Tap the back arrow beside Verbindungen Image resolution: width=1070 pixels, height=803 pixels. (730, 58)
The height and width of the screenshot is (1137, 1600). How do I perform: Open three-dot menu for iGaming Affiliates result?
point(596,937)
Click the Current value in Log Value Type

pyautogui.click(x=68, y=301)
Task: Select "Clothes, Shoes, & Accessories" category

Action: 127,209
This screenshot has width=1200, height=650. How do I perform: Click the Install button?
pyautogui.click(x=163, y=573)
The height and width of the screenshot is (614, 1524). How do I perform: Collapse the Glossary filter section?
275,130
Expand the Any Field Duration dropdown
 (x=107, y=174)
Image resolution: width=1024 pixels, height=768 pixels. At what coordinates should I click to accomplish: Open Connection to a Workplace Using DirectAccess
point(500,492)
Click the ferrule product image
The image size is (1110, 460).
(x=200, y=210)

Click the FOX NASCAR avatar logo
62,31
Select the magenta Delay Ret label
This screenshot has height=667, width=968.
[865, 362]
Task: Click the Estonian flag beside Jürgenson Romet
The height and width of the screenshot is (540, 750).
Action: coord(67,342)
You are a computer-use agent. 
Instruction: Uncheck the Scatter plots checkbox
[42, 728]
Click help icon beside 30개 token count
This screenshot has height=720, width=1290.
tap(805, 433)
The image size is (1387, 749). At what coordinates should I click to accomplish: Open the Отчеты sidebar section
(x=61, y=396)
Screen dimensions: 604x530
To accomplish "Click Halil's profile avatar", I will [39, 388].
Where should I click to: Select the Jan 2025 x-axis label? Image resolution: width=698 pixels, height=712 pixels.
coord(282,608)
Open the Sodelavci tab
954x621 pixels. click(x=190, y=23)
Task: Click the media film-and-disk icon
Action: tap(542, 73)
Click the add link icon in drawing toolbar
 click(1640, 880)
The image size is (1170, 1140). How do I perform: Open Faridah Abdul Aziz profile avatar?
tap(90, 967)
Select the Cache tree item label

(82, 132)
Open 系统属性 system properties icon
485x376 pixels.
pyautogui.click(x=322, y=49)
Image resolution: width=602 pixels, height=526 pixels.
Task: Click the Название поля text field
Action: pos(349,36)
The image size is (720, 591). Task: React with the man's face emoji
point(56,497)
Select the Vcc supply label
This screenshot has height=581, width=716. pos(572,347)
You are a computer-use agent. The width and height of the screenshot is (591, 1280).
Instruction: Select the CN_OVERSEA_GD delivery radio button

[Task details] Using the data above, print exactly the lines from the line that contains "Where should I" through the line that contains "You are a computer-use agent. The", with both included.

[Answer space]
Where should I click to: Select the Jan 2025 x-axis label? Image resolution: width=698 pixels, height=712 pixels.
coord(282,608)
Open the Sodelavci tab
954x621 pixels. click(x=190, y=23)
Task: Click the media film-and-disk icon
Action: tap(542, 73)
Click the add link icon in drawing toolbar
 click(1640, 880)
The image size is (1170, 1140). How do I perform: Open Faridah Abdul Aziz profile avatar?
tap(90, 967)
Select the Cache tree item label

(82, 132)
Open 系统属性 system properties icon
485x376 pixels.
pyautogui.click(x=322, y=49)
Image resolution: width=602 pixels, height=526 pixels.
Task: Click the Название поля text field
Action: pos(349,36)
The image size is (720, 591). Task: React with the man's face emoji
point(56,497)
Select the Vcc supply label
This screenshot has height=581, width=716. pos(572,347)
You are a computer-use agent. The width and height of the screenshot is (591, 1280).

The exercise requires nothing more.